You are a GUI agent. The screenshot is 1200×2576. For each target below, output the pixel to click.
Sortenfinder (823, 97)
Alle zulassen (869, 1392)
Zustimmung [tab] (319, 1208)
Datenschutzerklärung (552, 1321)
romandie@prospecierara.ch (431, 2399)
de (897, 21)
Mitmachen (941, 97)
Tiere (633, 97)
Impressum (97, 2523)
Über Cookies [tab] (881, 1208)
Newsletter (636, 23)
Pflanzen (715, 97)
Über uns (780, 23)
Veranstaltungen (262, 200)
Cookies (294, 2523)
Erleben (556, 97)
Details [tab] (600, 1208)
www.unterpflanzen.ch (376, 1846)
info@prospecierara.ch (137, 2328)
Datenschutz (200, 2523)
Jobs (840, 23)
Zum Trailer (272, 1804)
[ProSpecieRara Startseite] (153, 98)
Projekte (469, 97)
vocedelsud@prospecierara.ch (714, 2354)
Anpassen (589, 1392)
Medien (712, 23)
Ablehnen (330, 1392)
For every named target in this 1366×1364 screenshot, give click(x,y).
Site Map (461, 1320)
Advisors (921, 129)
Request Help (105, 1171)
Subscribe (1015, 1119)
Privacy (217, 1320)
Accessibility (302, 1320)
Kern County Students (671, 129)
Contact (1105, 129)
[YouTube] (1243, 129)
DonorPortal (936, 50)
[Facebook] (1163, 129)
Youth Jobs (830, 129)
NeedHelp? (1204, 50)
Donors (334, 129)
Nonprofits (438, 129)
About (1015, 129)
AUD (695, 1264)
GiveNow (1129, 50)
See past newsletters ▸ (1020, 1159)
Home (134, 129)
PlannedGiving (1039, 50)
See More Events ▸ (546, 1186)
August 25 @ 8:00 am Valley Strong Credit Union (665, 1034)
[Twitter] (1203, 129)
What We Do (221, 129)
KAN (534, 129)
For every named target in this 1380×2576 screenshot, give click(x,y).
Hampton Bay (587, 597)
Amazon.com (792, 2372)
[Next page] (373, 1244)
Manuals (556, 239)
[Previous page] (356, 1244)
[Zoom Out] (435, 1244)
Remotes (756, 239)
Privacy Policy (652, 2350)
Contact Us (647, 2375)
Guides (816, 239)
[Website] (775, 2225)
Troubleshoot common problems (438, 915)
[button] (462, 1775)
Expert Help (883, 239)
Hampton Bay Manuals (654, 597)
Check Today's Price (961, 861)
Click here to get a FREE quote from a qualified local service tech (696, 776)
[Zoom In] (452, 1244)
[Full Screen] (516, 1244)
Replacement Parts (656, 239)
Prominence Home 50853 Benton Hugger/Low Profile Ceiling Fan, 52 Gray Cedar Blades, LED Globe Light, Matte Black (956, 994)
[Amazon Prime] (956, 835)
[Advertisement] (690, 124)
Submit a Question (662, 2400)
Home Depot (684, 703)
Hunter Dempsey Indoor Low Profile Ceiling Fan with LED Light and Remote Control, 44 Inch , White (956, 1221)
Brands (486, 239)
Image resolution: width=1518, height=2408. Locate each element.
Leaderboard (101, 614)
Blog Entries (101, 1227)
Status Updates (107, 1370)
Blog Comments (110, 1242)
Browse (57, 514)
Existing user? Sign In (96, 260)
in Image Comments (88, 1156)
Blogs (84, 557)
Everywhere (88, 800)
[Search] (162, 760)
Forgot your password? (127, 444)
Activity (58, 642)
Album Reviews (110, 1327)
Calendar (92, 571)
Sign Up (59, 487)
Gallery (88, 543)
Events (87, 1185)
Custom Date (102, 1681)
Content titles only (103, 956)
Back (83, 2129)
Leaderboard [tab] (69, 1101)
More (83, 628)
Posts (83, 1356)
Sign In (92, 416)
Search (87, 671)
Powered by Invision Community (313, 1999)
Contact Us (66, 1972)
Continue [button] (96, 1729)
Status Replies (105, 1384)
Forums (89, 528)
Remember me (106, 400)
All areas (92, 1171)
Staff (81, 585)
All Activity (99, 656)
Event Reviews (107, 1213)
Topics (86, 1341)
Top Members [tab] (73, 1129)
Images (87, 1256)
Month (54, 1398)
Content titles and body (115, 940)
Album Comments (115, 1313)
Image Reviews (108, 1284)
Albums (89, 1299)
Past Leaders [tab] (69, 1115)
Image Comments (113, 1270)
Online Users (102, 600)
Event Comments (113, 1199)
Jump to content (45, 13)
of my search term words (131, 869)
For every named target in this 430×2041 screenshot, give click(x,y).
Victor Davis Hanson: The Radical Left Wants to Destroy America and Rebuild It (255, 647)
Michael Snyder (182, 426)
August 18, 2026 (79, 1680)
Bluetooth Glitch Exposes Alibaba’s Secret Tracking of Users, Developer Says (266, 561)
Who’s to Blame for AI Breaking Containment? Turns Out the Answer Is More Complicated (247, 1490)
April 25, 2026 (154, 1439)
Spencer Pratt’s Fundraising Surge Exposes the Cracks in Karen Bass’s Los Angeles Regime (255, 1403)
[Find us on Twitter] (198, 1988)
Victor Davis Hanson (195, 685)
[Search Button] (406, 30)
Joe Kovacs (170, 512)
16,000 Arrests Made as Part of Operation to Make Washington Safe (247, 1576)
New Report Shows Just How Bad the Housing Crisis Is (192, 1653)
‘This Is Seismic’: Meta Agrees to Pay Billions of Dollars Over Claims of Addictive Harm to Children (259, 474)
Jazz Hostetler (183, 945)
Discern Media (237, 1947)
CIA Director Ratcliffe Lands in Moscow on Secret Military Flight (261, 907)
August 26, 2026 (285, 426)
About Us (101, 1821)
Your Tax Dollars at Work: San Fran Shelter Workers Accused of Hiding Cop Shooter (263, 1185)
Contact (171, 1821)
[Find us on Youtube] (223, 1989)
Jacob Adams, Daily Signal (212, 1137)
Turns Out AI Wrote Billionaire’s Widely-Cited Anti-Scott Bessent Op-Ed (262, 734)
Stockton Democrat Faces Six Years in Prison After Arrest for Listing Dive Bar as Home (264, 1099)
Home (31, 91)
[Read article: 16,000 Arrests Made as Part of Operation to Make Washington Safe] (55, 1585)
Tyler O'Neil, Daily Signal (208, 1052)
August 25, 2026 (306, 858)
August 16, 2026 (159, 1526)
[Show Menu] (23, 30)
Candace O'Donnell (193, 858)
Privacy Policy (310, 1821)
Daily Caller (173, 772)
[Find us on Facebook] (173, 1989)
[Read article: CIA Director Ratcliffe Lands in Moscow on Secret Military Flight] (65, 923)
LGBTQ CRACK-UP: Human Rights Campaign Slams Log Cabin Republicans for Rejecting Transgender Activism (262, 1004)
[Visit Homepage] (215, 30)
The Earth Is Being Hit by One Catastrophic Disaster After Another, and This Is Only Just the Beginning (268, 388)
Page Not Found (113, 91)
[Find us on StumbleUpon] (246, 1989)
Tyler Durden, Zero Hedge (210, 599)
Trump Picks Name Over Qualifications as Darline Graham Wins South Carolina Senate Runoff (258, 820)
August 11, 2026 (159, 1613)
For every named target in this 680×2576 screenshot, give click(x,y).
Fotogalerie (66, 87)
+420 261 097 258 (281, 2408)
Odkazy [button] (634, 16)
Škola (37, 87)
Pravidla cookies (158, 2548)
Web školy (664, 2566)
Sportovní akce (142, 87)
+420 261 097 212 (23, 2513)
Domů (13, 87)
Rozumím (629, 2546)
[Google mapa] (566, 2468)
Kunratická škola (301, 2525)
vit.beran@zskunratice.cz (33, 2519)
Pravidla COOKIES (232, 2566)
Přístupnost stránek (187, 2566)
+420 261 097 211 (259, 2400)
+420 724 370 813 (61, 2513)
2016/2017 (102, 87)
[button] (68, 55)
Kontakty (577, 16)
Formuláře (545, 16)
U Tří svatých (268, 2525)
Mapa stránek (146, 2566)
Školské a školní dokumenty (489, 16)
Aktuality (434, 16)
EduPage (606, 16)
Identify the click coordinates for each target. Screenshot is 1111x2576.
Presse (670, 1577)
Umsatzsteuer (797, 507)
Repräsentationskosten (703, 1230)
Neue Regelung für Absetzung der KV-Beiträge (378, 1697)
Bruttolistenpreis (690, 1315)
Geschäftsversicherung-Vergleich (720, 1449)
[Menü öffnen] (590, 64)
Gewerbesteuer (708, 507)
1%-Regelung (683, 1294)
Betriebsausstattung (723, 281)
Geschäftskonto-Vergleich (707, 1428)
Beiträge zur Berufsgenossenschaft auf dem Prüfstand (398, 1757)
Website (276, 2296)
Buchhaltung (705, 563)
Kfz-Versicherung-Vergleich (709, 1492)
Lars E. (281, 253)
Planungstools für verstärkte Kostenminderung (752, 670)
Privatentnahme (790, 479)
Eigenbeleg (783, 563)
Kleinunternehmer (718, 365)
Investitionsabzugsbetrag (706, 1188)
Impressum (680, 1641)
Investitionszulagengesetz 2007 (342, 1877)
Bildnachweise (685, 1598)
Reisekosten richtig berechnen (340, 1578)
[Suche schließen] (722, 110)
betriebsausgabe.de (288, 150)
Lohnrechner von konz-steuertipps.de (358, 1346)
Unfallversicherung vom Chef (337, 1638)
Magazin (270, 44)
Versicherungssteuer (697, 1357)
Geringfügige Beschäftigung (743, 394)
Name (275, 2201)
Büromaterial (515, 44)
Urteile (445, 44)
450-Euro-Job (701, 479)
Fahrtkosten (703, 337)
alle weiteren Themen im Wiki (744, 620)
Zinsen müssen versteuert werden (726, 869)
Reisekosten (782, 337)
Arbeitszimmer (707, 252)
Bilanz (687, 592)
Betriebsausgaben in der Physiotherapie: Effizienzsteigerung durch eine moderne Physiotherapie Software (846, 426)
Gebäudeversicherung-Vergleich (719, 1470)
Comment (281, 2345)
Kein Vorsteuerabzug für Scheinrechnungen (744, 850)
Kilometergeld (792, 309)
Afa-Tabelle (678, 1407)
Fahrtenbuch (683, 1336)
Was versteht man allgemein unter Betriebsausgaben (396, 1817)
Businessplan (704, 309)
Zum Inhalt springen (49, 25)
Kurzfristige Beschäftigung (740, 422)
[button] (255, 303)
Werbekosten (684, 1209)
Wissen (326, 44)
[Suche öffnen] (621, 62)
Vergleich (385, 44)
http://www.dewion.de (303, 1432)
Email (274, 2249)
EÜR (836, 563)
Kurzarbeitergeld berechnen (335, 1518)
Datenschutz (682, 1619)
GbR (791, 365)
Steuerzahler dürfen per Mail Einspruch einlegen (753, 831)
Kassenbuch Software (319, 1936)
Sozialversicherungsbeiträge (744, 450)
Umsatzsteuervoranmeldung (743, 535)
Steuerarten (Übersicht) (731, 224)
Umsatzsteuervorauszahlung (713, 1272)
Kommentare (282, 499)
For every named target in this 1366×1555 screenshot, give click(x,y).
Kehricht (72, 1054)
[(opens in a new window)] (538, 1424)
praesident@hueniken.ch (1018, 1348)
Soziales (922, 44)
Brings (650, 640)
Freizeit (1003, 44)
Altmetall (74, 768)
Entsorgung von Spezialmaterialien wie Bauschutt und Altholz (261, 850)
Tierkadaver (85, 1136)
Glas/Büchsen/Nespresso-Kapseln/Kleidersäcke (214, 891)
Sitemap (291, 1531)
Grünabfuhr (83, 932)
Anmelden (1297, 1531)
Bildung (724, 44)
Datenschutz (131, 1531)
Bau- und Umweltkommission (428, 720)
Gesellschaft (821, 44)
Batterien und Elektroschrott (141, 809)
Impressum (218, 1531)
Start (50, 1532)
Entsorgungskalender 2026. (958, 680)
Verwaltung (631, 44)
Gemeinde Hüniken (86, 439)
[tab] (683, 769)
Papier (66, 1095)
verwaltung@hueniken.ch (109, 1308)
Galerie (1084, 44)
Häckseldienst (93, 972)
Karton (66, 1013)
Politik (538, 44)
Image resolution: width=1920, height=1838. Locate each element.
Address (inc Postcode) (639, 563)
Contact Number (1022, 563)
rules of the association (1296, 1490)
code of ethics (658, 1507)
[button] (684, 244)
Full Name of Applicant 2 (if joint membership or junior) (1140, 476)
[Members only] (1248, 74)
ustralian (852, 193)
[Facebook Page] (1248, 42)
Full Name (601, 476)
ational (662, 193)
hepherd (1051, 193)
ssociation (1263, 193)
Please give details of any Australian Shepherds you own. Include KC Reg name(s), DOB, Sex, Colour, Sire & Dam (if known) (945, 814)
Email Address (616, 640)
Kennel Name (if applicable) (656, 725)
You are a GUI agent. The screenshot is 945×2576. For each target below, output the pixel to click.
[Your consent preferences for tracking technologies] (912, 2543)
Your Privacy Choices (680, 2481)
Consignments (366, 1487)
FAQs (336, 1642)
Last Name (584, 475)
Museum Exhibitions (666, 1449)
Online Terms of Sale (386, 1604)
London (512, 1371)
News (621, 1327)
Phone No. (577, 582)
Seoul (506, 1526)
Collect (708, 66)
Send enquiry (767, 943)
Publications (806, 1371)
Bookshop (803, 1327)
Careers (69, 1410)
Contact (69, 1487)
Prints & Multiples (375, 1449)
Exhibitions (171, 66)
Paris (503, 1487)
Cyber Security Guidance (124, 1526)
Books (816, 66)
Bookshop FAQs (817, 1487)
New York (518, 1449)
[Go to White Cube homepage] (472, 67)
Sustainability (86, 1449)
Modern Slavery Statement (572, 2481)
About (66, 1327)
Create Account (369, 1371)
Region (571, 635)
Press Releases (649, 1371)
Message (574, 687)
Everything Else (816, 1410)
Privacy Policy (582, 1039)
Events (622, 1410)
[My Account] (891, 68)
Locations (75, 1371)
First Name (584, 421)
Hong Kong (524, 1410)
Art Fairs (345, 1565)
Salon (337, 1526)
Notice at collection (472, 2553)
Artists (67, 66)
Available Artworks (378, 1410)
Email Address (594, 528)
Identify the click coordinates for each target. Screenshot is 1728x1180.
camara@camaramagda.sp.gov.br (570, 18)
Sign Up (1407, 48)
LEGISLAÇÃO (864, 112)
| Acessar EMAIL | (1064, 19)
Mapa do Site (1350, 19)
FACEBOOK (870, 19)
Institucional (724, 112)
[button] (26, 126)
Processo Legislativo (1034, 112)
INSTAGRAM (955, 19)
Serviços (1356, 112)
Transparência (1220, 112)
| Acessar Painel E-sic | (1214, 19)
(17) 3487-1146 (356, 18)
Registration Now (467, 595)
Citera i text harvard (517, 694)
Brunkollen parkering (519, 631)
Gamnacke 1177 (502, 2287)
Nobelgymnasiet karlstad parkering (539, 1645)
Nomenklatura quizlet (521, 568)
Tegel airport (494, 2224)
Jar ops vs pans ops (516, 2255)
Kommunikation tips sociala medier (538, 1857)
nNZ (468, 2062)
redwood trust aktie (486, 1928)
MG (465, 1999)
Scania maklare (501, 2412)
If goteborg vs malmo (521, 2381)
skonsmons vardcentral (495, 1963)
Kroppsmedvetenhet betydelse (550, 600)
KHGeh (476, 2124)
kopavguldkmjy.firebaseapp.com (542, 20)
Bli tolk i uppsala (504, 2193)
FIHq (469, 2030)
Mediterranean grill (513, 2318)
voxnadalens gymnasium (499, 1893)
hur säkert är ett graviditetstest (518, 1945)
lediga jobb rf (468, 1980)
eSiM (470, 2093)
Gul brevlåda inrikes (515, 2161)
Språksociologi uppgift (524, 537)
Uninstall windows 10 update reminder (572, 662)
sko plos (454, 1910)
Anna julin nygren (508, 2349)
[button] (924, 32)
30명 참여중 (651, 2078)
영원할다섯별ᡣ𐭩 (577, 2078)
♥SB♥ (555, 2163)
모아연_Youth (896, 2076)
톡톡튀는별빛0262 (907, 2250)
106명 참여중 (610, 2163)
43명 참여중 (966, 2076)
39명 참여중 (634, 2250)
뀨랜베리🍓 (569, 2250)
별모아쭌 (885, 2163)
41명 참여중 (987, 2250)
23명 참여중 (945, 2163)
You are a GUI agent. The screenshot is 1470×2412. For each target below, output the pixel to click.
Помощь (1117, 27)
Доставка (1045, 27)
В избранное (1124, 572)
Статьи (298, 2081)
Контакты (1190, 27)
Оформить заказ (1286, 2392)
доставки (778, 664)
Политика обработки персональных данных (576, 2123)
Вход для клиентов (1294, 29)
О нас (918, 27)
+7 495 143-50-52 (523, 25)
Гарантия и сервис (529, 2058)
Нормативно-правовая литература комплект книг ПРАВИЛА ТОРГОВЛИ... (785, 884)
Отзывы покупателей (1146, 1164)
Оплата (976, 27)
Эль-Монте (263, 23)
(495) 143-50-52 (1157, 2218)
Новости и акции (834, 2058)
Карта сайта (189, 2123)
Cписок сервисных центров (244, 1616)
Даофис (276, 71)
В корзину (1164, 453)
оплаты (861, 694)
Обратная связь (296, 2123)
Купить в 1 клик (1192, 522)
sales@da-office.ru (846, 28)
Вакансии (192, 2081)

—————

> **EXERCISE DESCRIPTION**
When you reach the line holding "Region (571, 635)" in the records above, begin reproducing exactly, stop after the line holding "Screenshot is 1728x1180.", and output nothing else.

> **REPLY TO THE EXERCISE**
Region (571, 635)
Press Releases (649, 1371)
Message (574, 687)
Everything Else (816, 1410)
Privacy Policy (582, 1039)
Events (622, 1410)
[My Account] (891, 68)
Locations (75, 1371)
First Name (584, 421)
Hong Kong (524, 1410)
Art Fairs (345, 1565)
Salon (337, 1526)
Notice at collection (472, 2553)
Artists (67, 66)
Available Artworks (378, 1410)
Email Address (594, 528)
Identify the click coordinates for each target. Screenshot is 1728x1180.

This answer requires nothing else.